Stored data entries:
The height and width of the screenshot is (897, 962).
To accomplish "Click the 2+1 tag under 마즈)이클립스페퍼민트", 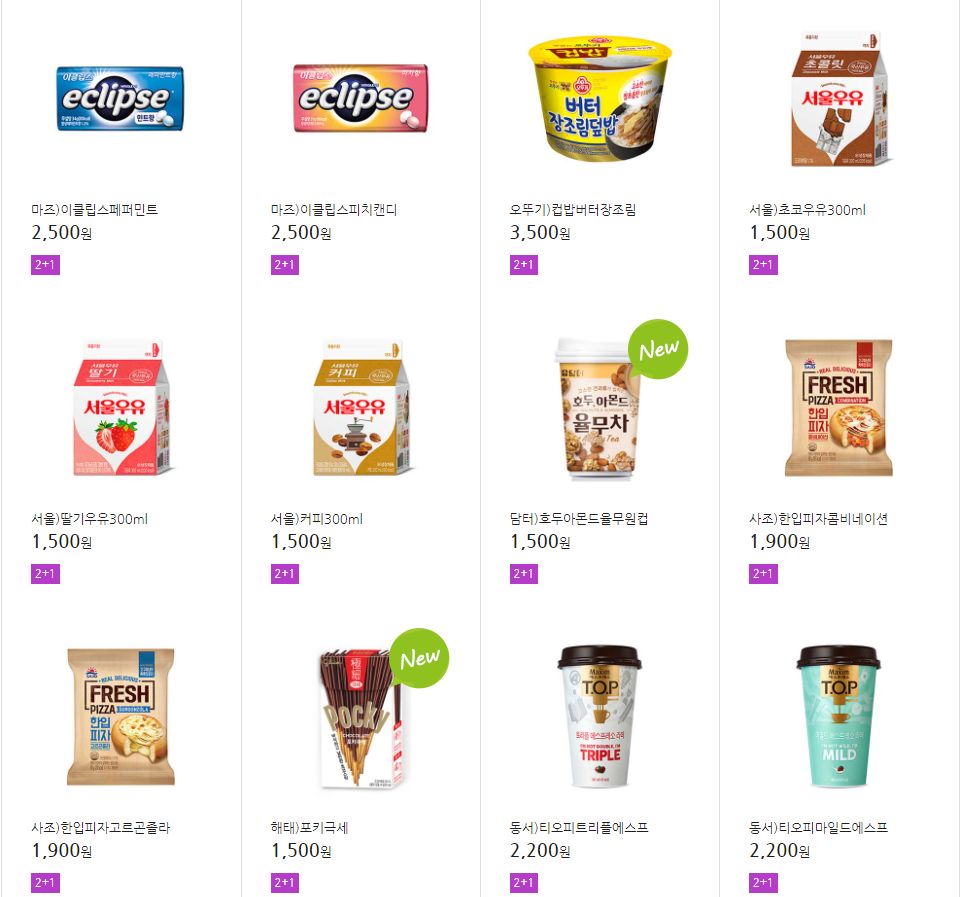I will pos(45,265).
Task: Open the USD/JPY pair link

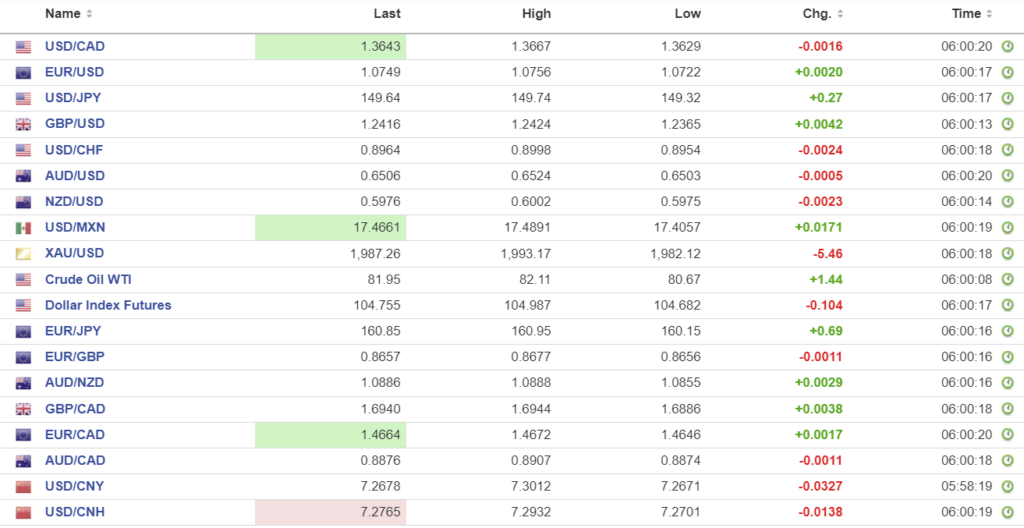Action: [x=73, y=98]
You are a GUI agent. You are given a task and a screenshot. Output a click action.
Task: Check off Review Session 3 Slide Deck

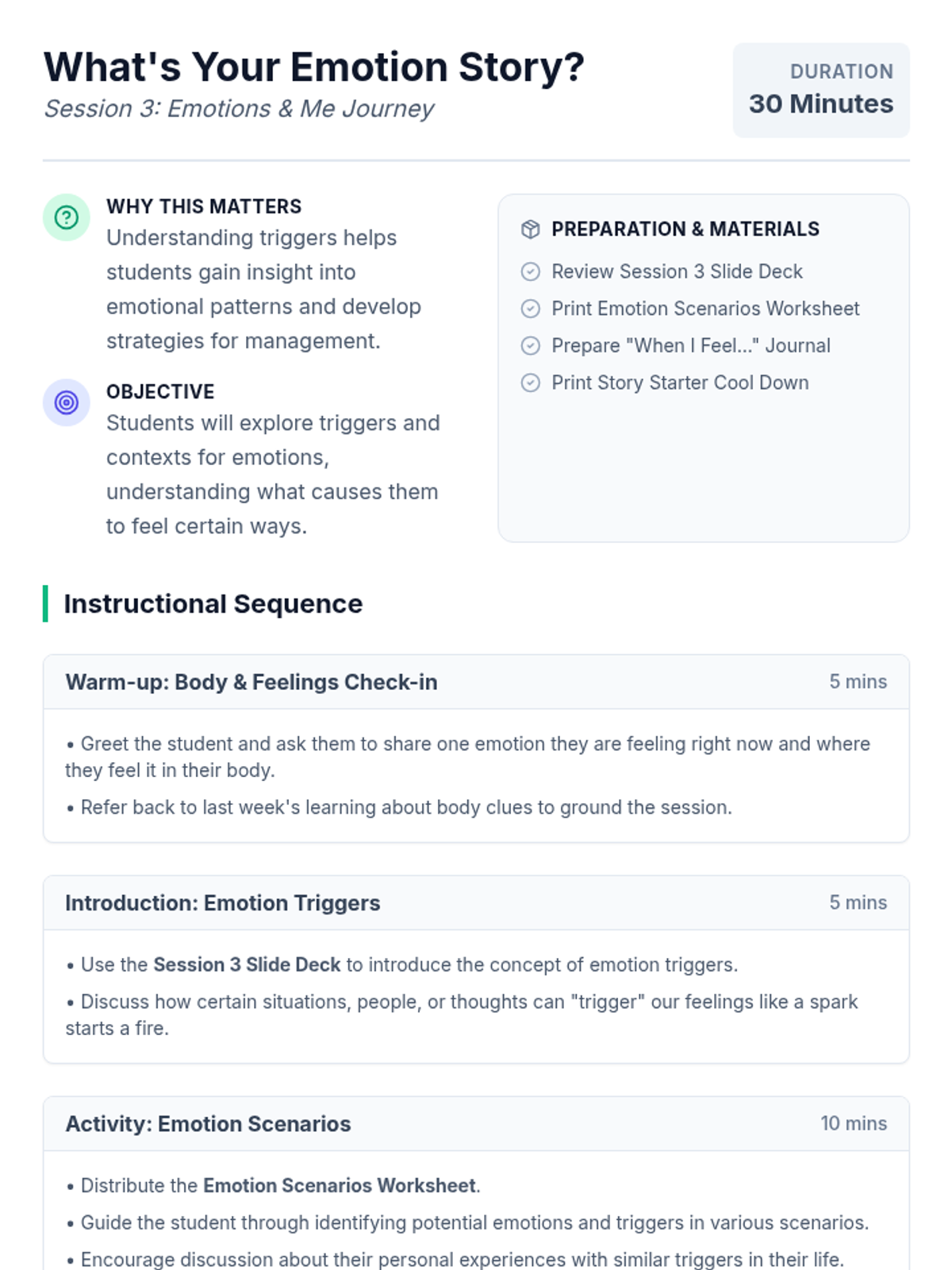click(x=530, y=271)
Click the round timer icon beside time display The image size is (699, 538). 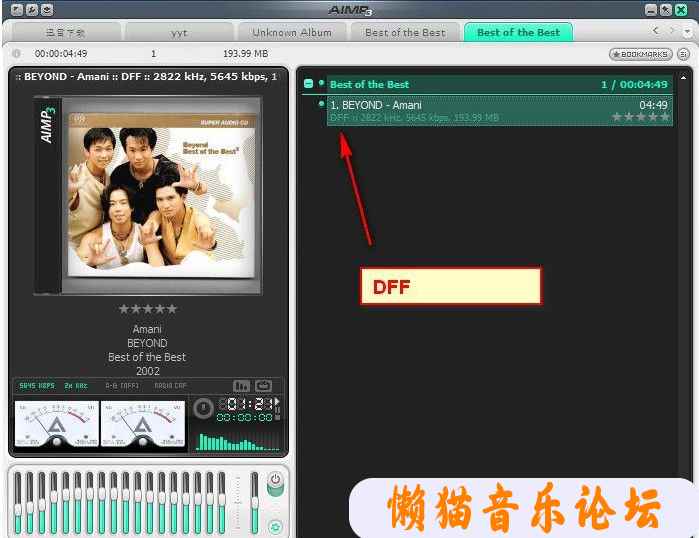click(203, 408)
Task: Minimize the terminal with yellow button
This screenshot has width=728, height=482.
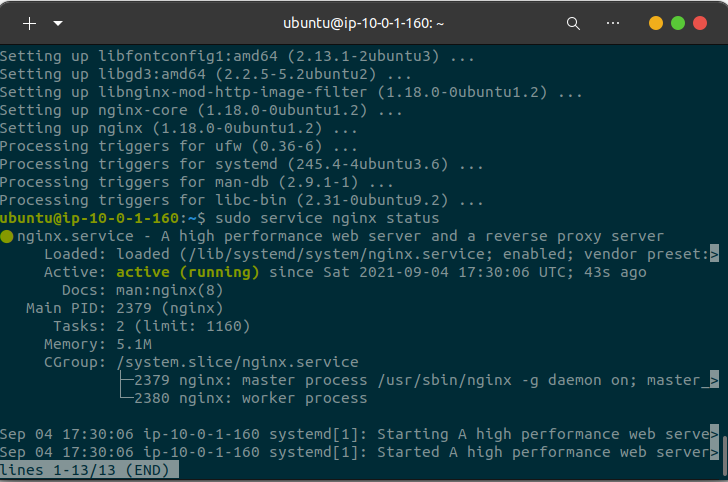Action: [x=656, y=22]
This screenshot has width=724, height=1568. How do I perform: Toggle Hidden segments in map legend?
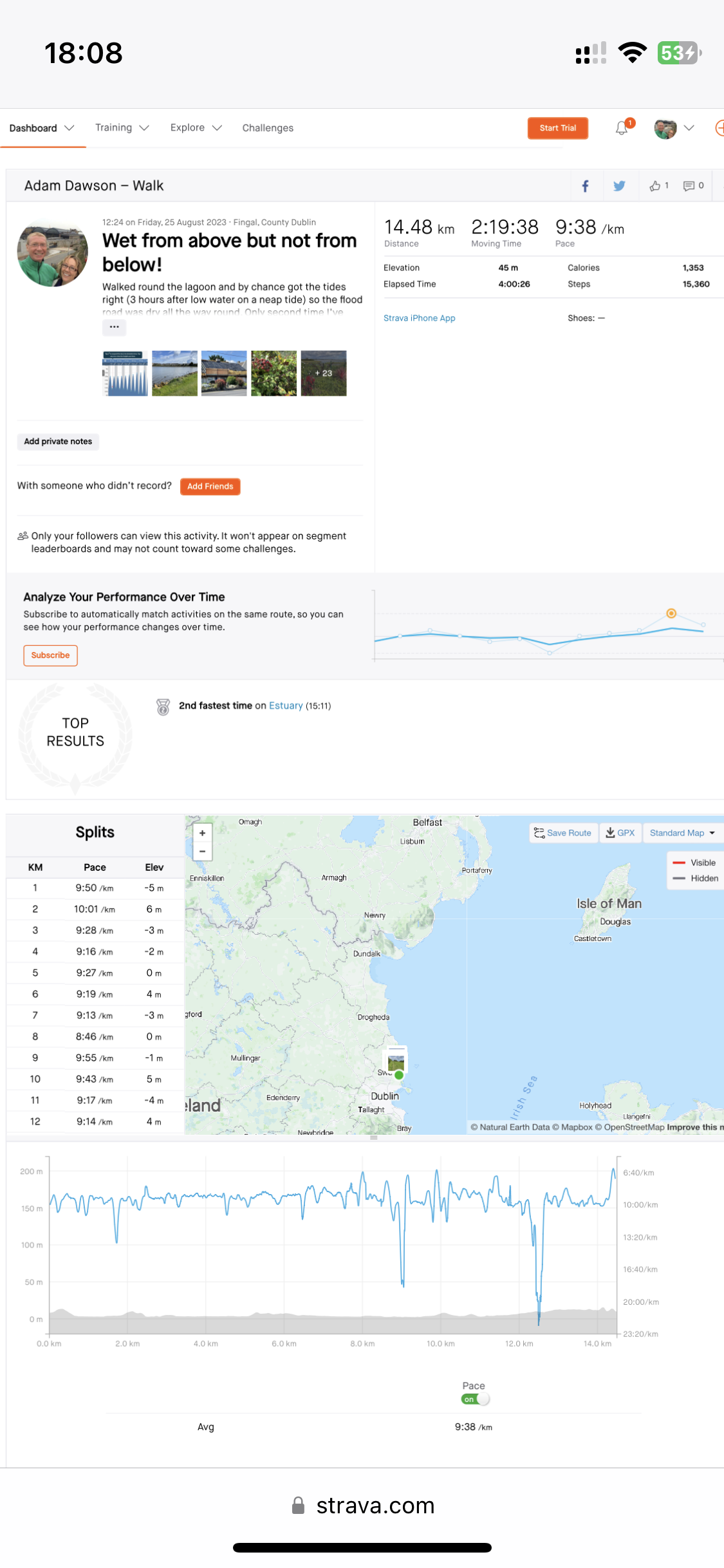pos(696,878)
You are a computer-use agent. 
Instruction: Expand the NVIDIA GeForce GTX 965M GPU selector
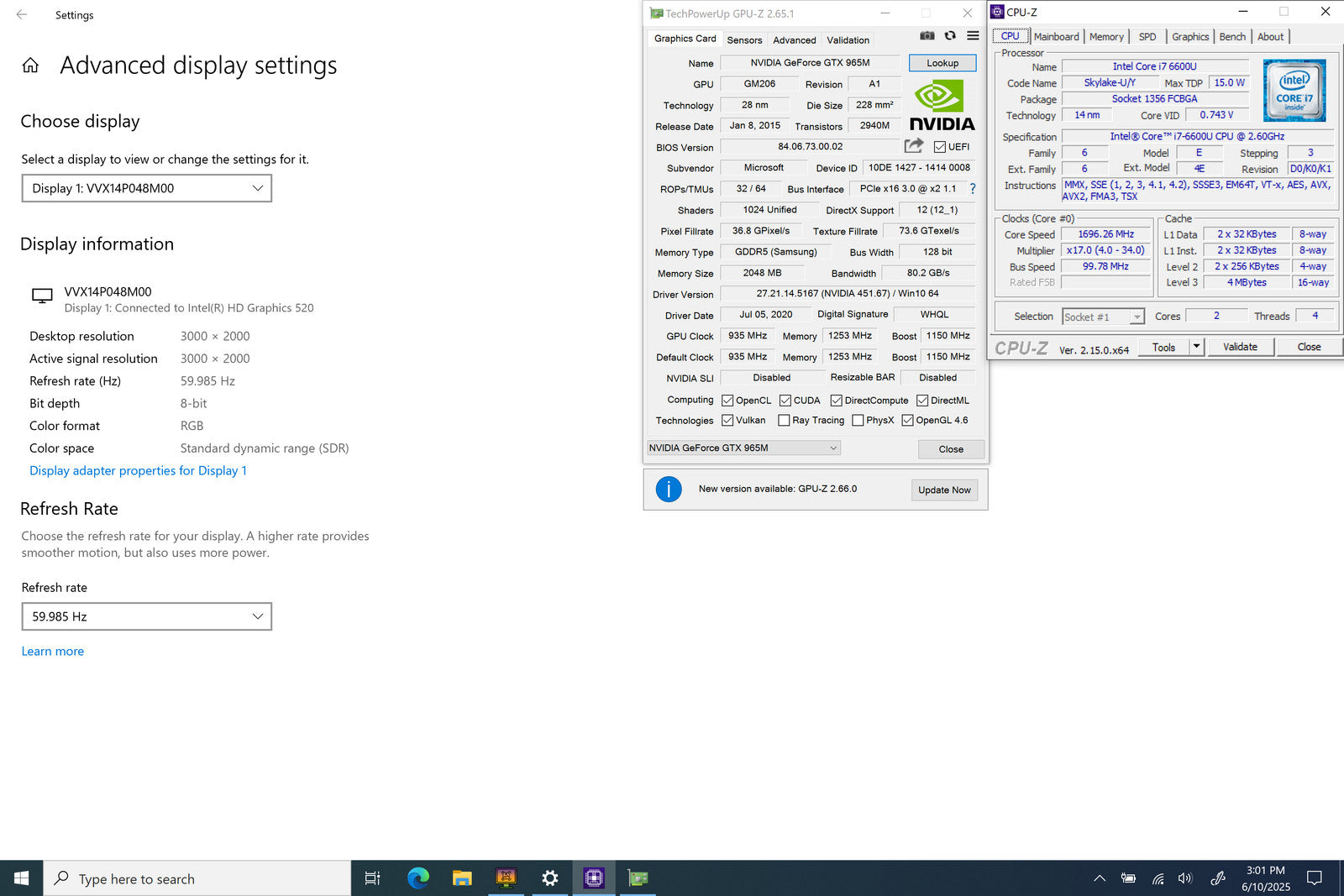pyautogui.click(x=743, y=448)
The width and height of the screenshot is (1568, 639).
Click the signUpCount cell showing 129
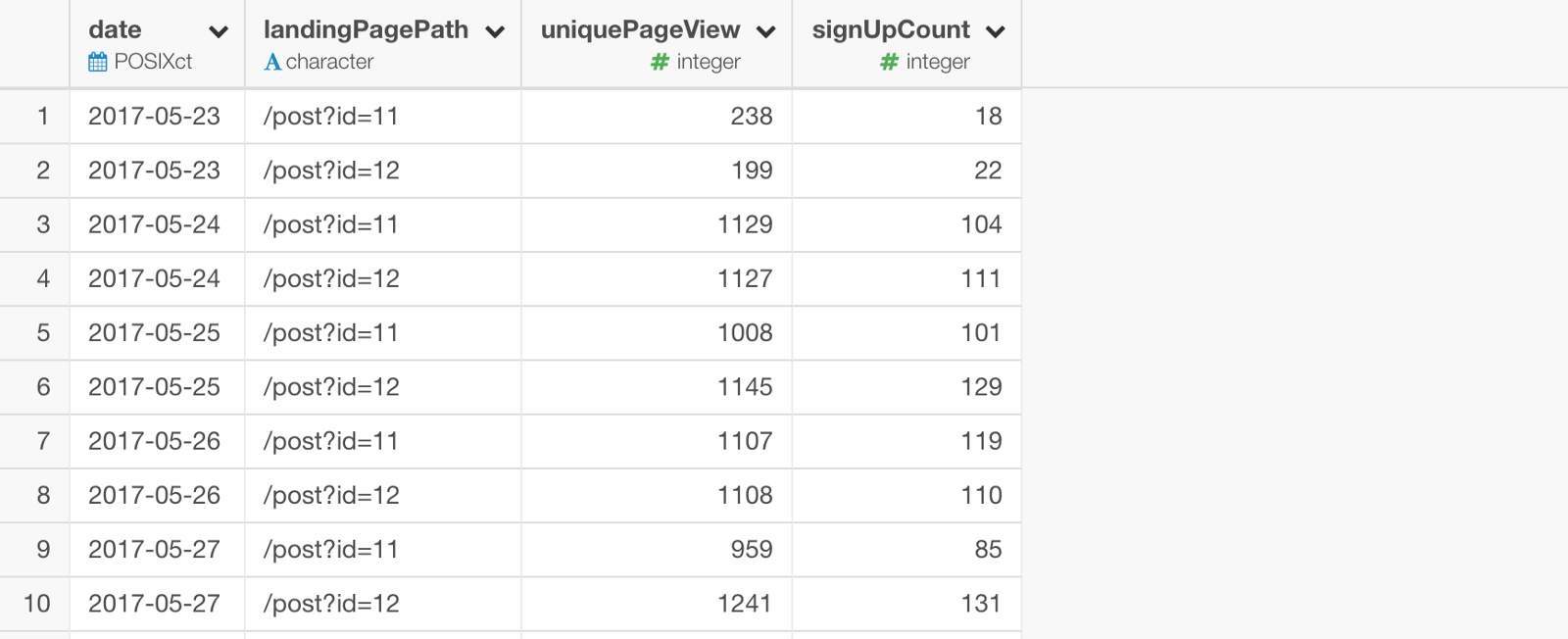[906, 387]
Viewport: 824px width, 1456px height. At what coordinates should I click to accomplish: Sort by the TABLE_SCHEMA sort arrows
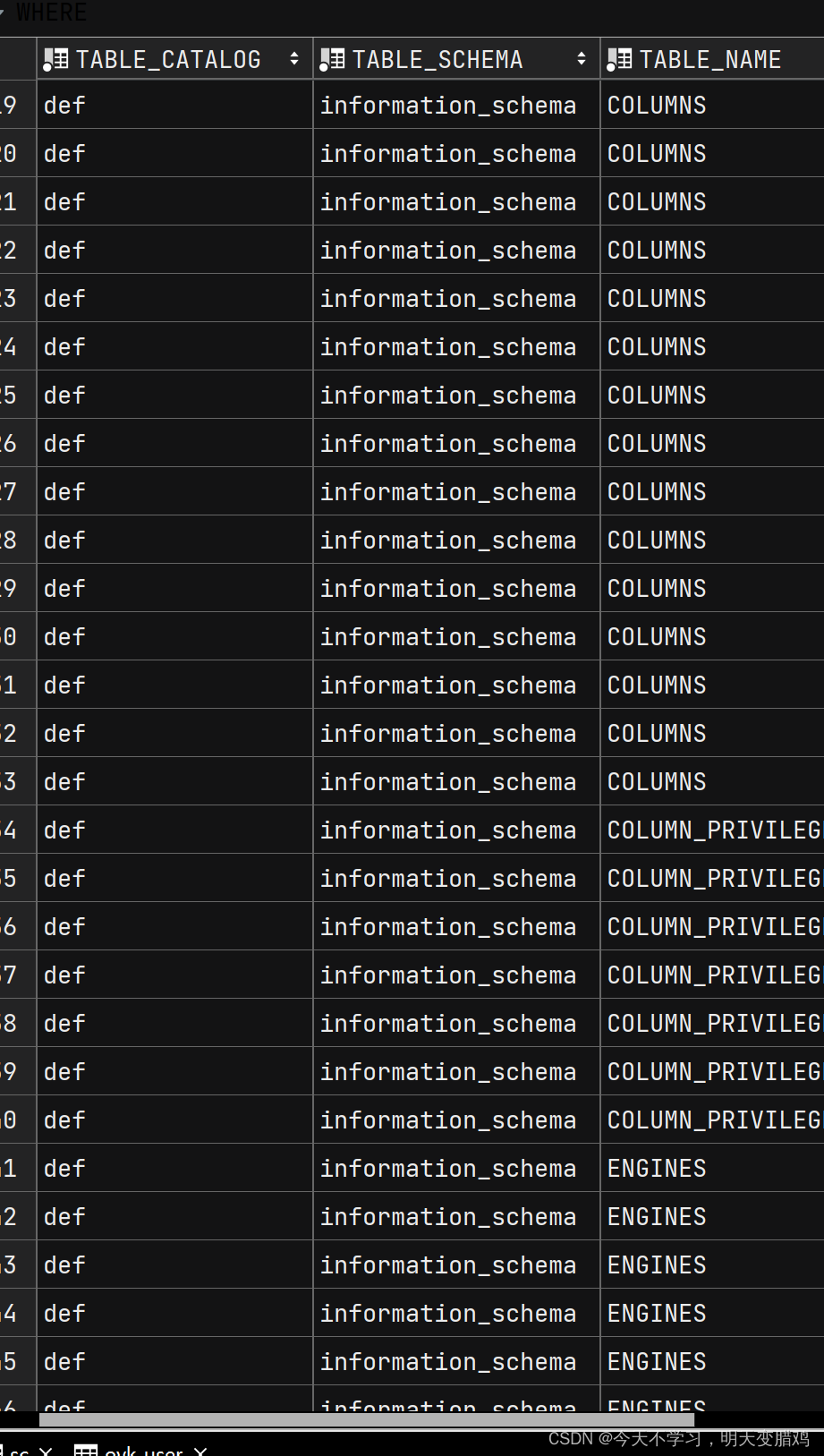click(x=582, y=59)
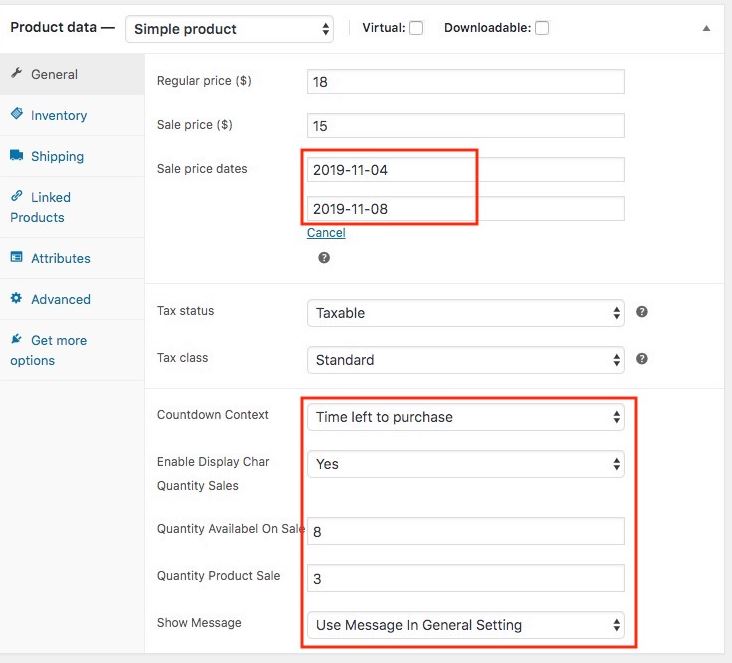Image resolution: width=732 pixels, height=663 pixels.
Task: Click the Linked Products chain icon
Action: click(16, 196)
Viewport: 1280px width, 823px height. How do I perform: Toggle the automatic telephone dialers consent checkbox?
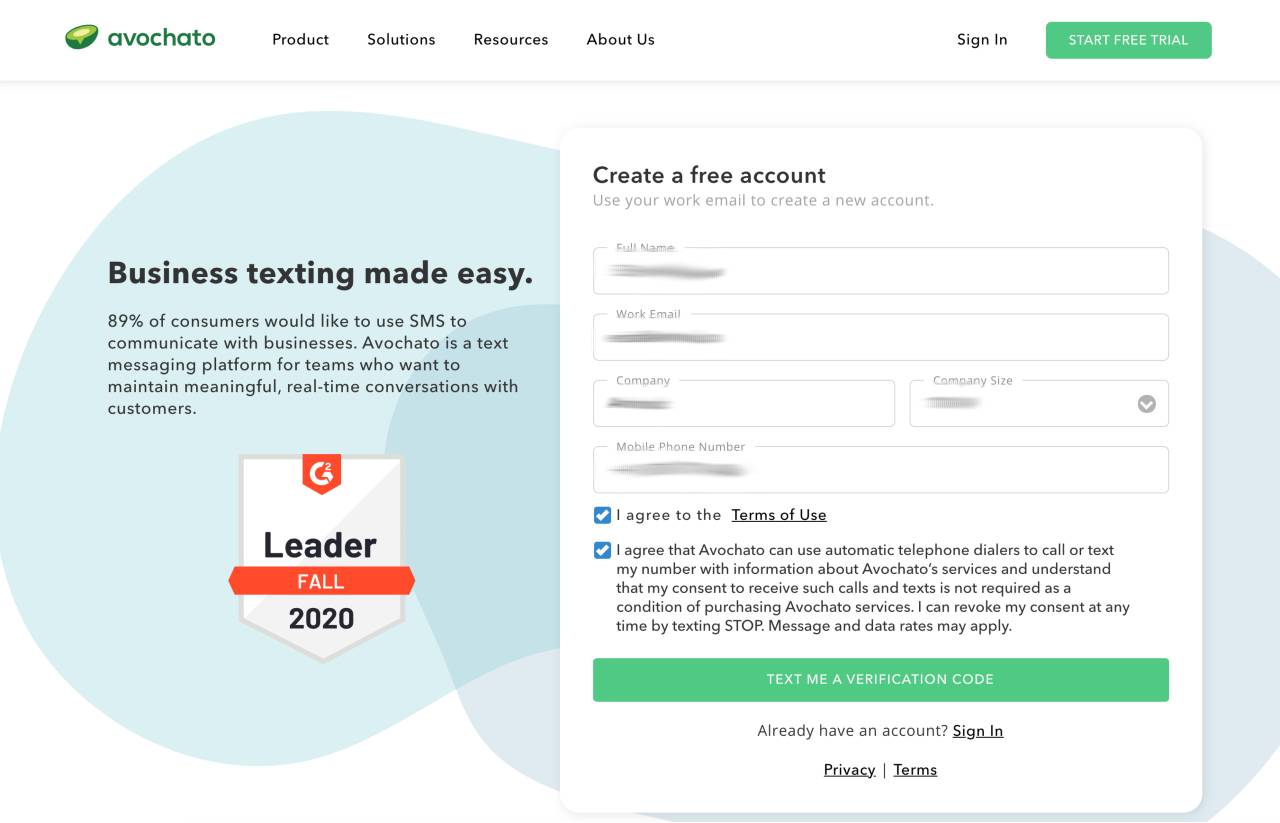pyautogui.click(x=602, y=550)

▶ [WHAT YOU WILL DO]: Exactly how many lines of the records above contain "agent"? Please state only the number.

▶ [WRITTEN REPLY]: 2